Bryan made a couple of tactical errors. He took on a list of standard insurance market failures and showed that the government was the source of many of them. But he never countered a few of David's other premises: the need for non-profit research into non-patentable medicine, positive externalities from a more-healthy labor force (a point Caplan has made on this blog to combat Greg Clark), and I think there might have been a couple of others. Bryan also made two claims that require substantially more evidence than he provided in the debate. One was, "Give the government an inch and it takes a mile." The evidence he used was the progression of government intervention in the U.S. since its small beginnings with vaccinations. But this doesn't imply a necessary progression--the American public gave the government a mile. In Singapore, it appears the public has given the government a half-mile, and it does rather well. The second was that the principle difference in immigration policy between today and earlier periods in American history is the existence of the welfare state. Public opinion has changed a lot since then, and I'm not convinced the only major obstacle to immigration is welfare.

David J. Balan writes:

Hey folks,

Thanks for the comments. I'll post some replies over the weekend.


PrometheeFeu writes:

I would like to point out that there is a libertarian argument for government provision of healthcare. And that is the imperative to provide security. I think that if you agree that we should not let someone break into your house and shoot you in your sleep even if you "chose" to live in a seedy neighborhood, it makes sense that we shouldn't let you die simply because you caught some disease. There is little to no practical difference as to the implication for your security to let you get shot, starve or die in some other way you did not seek out.

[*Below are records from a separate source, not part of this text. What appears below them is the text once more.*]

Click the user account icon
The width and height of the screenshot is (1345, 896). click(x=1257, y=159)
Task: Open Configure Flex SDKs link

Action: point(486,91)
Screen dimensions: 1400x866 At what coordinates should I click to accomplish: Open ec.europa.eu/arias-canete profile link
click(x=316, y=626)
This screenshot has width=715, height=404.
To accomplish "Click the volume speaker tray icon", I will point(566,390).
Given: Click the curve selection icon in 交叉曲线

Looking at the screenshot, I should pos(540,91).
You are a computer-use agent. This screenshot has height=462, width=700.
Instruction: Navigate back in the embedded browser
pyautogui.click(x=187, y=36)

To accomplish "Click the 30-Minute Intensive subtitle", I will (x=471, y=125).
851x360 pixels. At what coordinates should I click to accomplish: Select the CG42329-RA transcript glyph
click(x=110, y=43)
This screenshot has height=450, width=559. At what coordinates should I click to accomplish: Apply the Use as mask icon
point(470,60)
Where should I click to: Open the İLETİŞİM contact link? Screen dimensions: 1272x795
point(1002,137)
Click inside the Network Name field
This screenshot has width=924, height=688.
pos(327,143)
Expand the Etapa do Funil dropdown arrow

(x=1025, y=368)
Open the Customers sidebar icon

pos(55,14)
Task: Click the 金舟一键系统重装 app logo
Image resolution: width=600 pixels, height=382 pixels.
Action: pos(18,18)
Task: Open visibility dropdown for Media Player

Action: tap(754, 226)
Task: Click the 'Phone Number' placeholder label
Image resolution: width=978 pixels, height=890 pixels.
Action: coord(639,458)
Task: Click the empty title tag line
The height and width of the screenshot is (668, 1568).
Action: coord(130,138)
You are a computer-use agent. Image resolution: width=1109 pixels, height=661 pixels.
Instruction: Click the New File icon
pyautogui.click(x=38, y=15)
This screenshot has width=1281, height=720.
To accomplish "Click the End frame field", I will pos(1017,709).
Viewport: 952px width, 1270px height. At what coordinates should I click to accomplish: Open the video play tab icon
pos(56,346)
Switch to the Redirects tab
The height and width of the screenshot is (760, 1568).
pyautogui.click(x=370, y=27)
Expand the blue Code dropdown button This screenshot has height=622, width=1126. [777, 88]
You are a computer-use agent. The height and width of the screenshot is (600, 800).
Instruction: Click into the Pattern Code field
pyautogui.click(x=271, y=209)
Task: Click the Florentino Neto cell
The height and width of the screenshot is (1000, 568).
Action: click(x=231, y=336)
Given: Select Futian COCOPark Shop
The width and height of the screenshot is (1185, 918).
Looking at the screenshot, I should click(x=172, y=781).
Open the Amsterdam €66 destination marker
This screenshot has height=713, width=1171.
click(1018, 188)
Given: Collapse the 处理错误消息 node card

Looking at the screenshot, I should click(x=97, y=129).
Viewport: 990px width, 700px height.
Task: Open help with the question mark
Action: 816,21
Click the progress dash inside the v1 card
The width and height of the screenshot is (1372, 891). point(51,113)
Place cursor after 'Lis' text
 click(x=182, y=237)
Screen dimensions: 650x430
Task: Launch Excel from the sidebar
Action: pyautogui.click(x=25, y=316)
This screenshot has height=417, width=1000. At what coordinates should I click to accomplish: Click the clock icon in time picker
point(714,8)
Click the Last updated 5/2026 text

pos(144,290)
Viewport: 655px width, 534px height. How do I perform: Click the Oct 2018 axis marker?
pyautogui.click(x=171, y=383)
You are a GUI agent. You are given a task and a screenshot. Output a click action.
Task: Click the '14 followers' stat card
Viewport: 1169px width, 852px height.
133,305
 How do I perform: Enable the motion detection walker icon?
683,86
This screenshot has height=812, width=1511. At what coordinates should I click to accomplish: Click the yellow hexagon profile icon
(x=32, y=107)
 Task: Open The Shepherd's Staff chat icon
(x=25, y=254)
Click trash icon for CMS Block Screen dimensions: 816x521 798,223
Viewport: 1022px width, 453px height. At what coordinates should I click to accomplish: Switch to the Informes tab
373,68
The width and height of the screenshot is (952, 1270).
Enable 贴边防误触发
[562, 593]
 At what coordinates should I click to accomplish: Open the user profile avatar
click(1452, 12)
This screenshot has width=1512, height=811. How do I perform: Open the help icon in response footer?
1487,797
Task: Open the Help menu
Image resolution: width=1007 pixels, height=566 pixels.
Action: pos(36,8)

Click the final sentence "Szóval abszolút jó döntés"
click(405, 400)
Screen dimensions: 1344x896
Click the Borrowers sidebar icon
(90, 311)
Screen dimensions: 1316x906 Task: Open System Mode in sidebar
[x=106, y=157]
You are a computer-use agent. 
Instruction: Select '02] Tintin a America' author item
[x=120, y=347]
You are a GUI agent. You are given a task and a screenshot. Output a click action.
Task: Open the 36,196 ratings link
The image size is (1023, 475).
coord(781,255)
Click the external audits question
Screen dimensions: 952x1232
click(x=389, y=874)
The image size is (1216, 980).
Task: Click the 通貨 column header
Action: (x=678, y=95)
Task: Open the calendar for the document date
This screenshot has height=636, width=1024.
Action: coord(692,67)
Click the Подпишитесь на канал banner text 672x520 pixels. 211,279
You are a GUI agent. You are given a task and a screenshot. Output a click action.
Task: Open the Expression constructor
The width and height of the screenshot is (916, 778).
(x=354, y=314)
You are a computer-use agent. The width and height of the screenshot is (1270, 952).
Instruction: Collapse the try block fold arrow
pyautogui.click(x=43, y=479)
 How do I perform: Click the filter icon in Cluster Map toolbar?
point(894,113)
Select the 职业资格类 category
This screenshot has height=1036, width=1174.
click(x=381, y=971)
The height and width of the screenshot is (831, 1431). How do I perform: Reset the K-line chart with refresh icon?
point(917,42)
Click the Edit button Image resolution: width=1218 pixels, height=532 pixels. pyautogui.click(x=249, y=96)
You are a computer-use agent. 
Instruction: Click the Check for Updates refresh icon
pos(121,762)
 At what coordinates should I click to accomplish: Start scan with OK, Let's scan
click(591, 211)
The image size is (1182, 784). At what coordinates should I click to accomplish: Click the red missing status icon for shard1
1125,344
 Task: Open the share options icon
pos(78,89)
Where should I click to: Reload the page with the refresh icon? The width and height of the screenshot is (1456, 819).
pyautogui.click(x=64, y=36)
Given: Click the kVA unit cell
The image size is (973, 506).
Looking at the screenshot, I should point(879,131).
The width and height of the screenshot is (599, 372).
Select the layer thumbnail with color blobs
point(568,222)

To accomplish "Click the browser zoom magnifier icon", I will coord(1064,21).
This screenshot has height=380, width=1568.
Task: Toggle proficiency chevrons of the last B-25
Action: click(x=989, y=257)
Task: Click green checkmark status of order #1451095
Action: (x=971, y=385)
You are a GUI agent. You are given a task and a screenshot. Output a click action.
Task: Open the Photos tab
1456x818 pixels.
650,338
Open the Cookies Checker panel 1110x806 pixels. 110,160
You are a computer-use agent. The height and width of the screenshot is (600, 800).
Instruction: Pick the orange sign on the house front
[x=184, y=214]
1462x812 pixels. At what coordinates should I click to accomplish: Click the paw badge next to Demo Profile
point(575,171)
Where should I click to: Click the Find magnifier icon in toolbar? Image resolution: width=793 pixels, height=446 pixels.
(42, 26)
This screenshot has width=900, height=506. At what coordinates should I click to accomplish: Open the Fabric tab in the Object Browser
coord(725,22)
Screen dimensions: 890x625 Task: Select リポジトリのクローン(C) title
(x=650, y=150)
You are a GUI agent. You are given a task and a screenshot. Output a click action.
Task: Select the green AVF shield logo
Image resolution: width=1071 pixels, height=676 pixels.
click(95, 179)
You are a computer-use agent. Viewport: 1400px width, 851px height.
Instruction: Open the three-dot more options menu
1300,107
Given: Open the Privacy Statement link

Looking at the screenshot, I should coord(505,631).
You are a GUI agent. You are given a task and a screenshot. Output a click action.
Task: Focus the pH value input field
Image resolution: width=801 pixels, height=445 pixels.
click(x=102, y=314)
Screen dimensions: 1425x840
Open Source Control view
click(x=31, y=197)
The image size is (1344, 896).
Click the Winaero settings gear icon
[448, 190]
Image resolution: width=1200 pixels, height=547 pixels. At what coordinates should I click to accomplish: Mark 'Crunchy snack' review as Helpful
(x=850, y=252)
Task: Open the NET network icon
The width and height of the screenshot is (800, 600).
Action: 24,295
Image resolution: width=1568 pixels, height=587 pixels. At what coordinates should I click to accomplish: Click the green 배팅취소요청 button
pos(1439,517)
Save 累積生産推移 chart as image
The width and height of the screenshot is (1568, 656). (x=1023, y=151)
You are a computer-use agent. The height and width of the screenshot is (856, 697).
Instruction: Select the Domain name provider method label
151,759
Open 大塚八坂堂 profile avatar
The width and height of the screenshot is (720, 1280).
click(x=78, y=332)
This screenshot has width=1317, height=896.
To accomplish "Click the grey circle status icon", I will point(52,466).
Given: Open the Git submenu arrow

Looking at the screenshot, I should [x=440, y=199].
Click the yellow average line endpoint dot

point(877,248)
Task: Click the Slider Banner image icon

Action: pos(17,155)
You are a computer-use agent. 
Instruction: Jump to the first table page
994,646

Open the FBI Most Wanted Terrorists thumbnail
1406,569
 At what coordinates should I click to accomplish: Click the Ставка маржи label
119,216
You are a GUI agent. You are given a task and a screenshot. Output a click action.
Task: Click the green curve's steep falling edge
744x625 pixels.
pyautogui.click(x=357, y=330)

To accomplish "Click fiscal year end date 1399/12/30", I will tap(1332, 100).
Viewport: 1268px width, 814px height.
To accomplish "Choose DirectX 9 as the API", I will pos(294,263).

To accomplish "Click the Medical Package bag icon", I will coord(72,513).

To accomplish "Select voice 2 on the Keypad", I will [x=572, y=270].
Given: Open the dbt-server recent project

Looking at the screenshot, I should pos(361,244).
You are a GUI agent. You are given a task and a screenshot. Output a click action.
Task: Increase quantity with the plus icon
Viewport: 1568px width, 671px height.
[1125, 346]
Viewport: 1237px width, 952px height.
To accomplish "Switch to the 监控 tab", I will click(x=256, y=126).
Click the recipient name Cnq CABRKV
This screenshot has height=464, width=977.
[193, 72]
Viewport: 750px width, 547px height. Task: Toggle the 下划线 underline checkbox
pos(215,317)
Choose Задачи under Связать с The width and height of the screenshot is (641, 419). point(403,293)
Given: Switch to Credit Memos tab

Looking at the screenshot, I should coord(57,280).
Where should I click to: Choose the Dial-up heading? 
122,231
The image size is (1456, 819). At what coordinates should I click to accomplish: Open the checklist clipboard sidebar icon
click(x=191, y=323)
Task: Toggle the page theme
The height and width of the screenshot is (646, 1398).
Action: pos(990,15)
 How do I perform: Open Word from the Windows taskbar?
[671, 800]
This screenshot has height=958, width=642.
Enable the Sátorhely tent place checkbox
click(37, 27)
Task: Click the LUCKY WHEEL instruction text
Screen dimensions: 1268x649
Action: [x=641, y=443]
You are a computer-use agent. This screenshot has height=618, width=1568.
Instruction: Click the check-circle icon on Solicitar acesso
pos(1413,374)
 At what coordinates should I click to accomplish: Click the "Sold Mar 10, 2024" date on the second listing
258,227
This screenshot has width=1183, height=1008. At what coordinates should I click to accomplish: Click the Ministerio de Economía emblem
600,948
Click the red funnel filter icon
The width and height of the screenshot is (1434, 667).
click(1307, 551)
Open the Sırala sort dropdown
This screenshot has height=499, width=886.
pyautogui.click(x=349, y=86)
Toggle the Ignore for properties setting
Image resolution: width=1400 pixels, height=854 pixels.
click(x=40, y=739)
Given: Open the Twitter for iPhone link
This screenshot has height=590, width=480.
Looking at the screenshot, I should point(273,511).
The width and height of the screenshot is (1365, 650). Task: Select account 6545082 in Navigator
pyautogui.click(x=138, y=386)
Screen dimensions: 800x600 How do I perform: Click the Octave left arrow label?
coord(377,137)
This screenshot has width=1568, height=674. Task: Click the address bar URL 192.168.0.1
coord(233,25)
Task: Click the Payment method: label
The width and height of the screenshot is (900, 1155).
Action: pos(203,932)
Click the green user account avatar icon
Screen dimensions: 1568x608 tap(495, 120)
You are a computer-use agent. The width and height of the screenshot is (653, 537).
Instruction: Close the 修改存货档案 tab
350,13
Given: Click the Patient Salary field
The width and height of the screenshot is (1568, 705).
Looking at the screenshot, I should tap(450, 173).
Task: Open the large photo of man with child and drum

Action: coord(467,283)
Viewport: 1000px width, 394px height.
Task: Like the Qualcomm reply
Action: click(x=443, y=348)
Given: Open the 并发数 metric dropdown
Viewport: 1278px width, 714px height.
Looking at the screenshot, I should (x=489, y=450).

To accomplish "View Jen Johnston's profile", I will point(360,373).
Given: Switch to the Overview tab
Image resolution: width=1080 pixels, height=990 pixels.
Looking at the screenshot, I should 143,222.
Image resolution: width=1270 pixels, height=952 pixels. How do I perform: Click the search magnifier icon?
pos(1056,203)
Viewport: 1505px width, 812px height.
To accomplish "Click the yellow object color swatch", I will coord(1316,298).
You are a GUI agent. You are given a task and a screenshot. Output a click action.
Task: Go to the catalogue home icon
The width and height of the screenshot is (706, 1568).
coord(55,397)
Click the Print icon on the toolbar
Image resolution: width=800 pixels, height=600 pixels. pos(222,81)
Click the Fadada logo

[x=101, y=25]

Furthermore, I would like to point out that people do not choose to be born rich or poor. And while there is always the possibility to raise your lot in life or lower it significantly, there is substantial statistical evidence that people who are born poor will be poor their entire life. As such, speaking of their personal responsibility in the fact that they are poor and therefore cannot afford health insurance or healthcare is a bit far fetched.

Now mind you, I am not saying that your position is one that is entirely unsound, but I think that we live in a gray world where the principles of freedom you believe in and which I share do not inevitably lead to the conclusion which you espouse.